Dataset items:
════════════════════

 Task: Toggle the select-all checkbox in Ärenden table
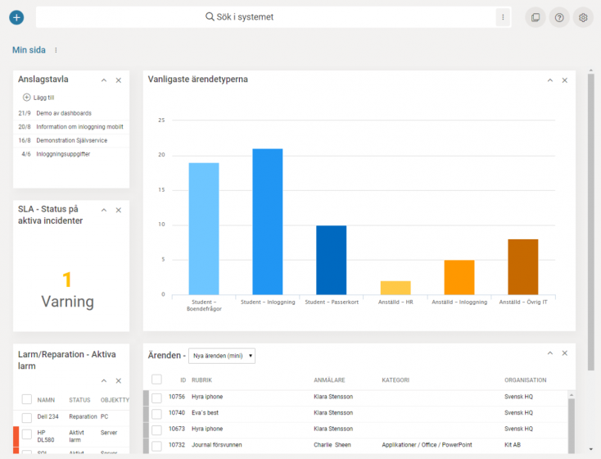coord(156,378)
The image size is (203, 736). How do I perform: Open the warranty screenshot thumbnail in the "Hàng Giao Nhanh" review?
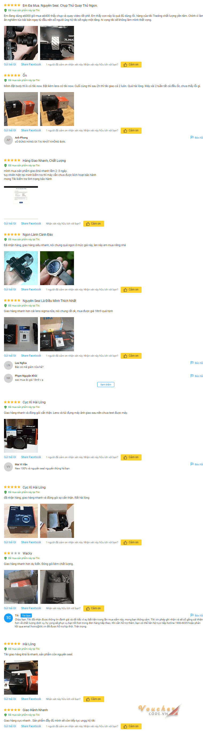click(x=21, y=195)
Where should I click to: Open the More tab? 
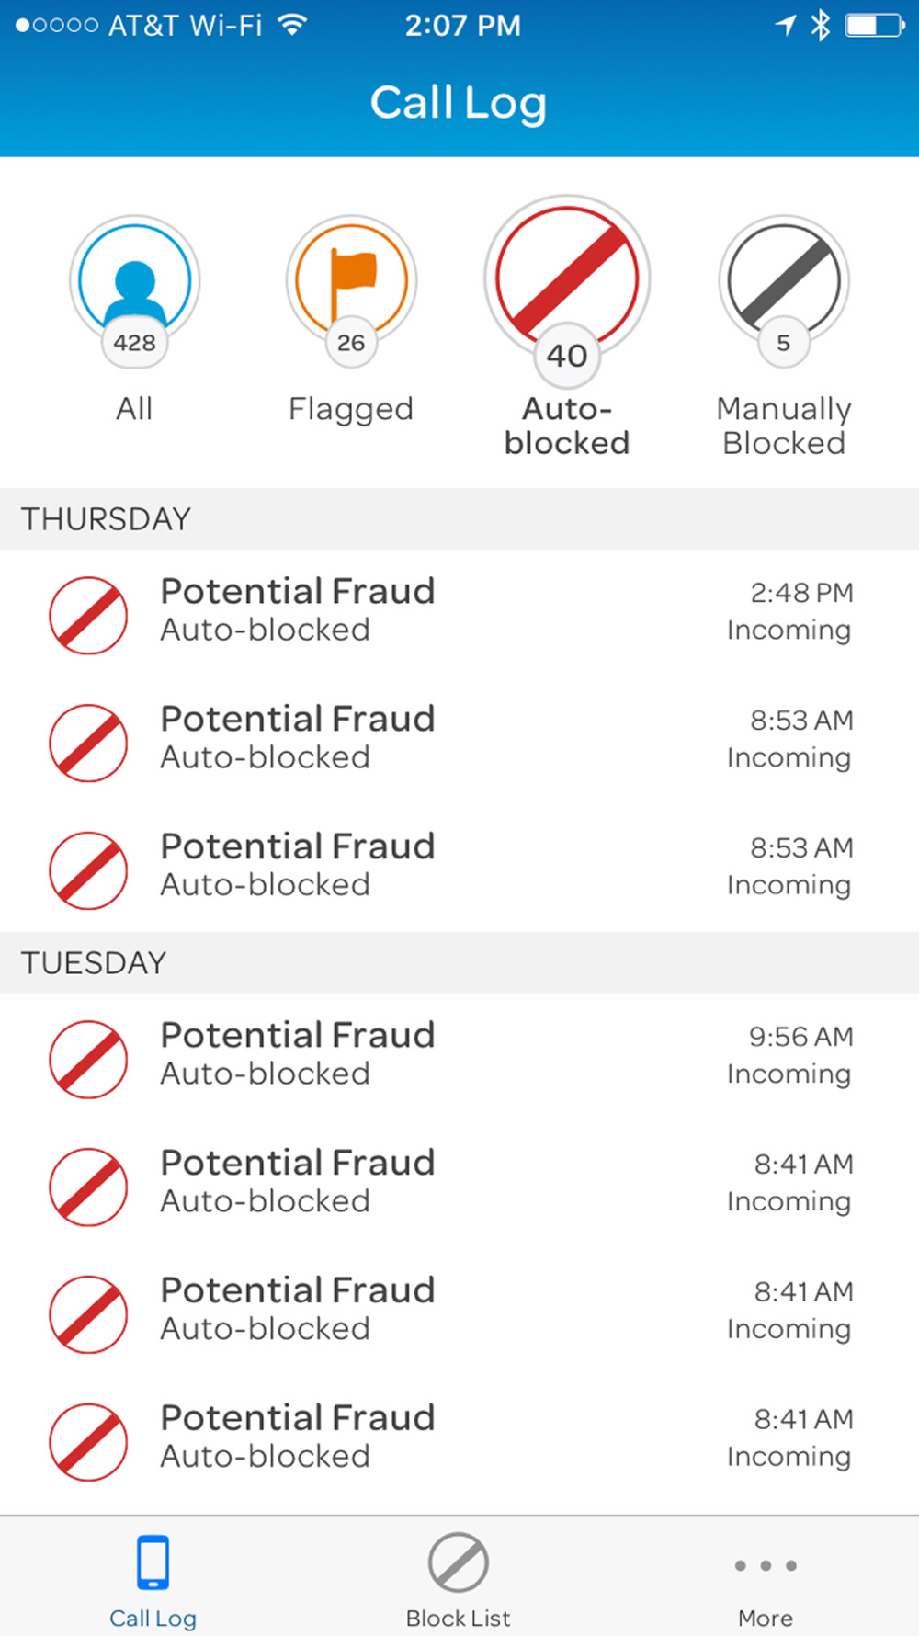[x=765, y=1577]
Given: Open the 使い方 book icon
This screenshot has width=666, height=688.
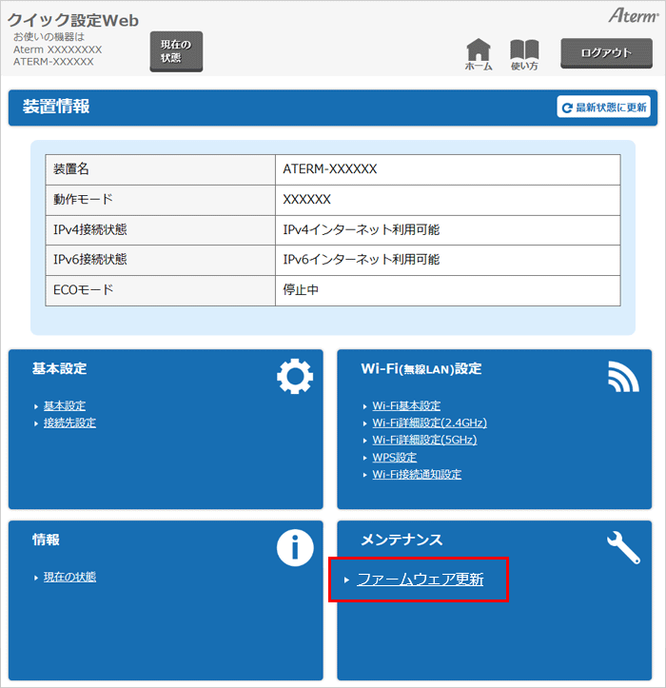Looking at the screenshot, I should (524, 51).
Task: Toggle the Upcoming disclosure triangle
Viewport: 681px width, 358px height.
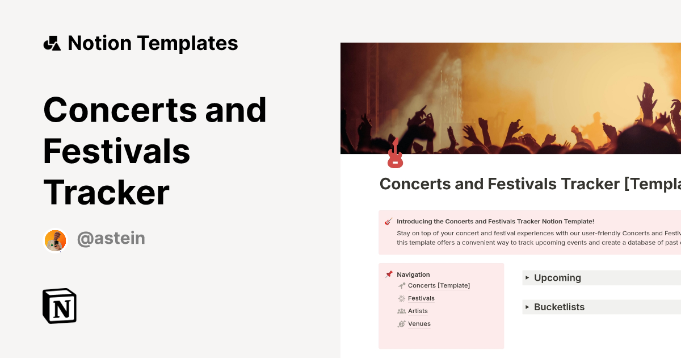Action: tap(528, 278)
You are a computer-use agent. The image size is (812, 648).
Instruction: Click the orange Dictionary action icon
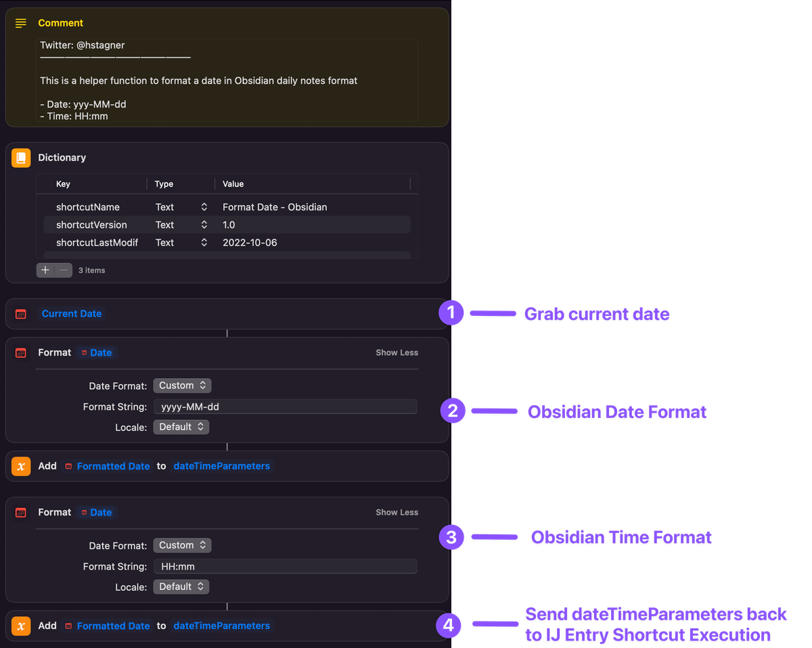click(x=21, y=158)
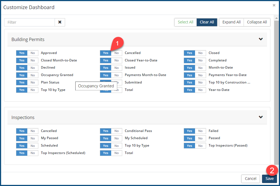Switch Issued toggle to No
The image size is (280, 186).
pos(117,68)
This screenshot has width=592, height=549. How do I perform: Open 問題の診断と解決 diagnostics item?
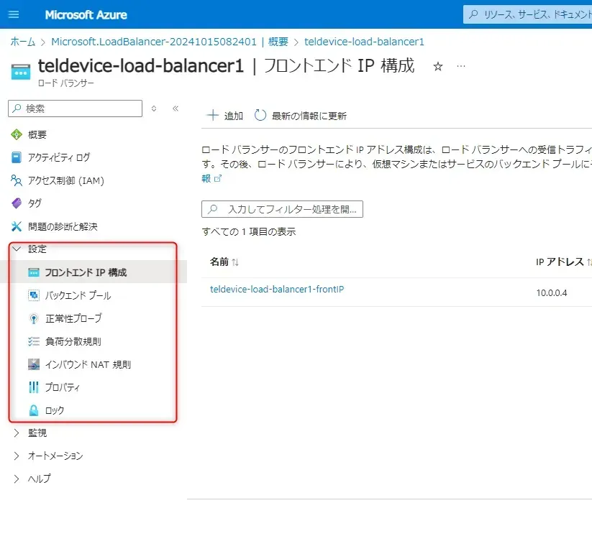click(x=63, y=226)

════════════════════

Return every line of the dataset items above verbatim, with the pictures left out.

Solved exercise:
 Task: Toggle the select-all checkbox in Ärenden table
coord(156,378)
The image size is (203, 736). How do I perform: Open the warranty screenshot thumbnail in the "Hàng Giao Nhanh" review?
click(x=21, y=195)
Where should I click to: Open the More tab? 
[x=765, y=1577]
Given: Open the 使い方 book icon
This screenshot has width=666, height=688.
Looking at the screenshot, I should (524, 51).
Task: Toggle the Upcoming disclosure triangle
Viewport: 681px width, 358px height.
Action: tap(528, 278)
You are a computer-use agent. The image size is (812, 648).
Instruction: Click the orange Dictionary action icon
click(x=21, y=158)
Switch Issued toggle to No
The image size is (280, 186).
pos(117,68)
This screenshot has width=592, height=549. How do I perform: Open 問題の診断と解決 diagnostics item?
click(x=63, y=226)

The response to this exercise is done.